I suppose in fairness everyone loses a certain level of privacy when they are admitted anywhere. Even if you aren’t on 1:1 obs in hospital, you will be on some kind of observations, just as I was initially on 10 minute observations meaning that every ten minutes a staff member would appear at my door to see what I was up to. Therefore staff knew what I was doing all of the time but still in that ten minutes of unobserved time there was an element of privacy that I am sorely missing today, and I think that having just that ten minutes again would make me feel more human and less like a living issue in need of being managed. In those ten minutes I could hum a jolly ditty if I wanted and nobody would know, but now I can’t even convert oxygen to carbon dioxide without a beady eye watching to make sure I do it appropriately.

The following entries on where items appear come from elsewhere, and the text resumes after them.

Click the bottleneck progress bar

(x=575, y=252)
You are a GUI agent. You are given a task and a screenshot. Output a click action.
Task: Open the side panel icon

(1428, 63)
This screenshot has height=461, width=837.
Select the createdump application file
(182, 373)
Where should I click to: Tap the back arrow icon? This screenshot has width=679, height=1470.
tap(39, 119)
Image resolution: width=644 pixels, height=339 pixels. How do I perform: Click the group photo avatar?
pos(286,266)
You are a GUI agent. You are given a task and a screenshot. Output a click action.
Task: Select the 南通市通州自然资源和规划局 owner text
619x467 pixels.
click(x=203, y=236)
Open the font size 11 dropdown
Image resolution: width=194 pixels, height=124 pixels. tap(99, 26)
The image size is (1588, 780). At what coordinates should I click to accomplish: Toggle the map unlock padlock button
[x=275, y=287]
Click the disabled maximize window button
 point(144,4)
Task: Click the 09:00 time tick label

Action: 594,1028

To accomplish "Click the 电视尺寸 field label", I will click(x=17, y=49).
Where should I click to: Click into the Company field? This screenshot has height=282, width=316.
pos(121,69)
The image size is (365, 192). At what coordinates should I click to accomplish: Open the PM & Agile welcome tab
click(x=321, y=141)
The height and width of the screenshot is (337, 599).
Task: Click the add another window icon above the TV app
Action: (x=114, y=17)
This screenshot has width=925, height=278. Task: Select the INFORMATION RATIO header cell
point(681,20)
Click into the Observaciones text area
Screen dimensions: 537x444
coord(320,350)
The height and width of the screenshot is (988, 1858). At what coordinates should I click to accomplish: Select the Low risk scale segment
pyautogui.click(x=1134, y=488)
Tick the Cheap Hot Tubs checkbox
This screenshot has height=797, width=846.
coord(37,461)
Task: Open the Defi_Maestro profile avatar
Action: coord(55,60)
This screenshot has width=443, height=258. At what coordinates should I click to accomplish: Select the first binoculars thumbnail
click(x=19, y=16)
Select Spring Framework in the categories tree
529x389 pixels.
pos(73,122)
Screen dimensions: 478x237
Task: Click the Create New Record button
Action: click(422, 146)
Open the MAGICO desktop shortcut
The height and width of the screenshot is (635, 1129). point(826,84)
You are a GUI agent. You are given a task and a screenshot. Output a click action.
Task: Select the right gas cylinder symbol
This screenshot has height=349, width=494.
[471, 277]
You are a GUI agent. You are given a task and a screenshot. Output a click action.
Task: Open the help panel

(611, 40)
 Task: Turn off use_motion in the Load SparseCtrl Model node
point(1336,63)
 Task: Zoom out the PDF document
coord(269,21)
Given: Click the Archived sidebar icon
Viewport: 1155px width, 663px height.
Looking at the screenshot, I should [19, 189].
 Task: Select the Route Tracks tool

It is just so humiliating to be watched all of the time, even in the “private moments” that people take for themselves just to respect their own decency. Take urinating for example. Sure I have learnt over time to manage it and can now pee with staff even if I don’t have music playing on my phone (although in the early days such an activity was practically impossible and it is safe to say that I have publicly urinated to every song in the current top 40 charts…have fun getting that image out of your head when you next listen to Ed Sheeran on the radio), but it is still something that I want to do on my own. Worst of all though is showers and I think that is where my main issue lies with this whole 1:1 thing.

Imagine absolutely hating your body, despising every ounce and seeing it as nothing but a source of shame and then having to parade it around naked in front of a different stranger every day whilst you wash yourself. Surely that would be a challenge for even the most body confident person out there but for the person whose body is a constant source of torment and torture? How can anyone feel human or respected then? How can you feel anything other than dehumanised, humiliated and not respected as a proper person with their right to their own privacy whilst they have a good lather? How can you see yourself as, let alone discuss, “anything else” other than mental health problems?

I suppose I know on paper that if I were to print this blog post out and give it to any of the members of staff looking after me right now they would say that they do 1:1 Observations to look after people and keep them safe rather than humiliate but it is a lot harder to believe that when you are the one standing naked in front of a complete stranger whilst you frantically look for a pair of pants (hypothetically of course…this has never actually happened to me… Trust me, when you are on 1:1 you always have your clean pants prepared for after a shower!)

So, when you have mental health problems how easy is it to talk about “anything else”? Well, not very, when you don’t have the brain space or power to think about these “anything else’s”. Sometimes though, the biggest challenge isn’t thinking about anything else, but, when you are on 1:1 observations and have no say in your treatment, it is about trying to see yourself as anything other than a dehumanised circus freak in a constant humiliating parade.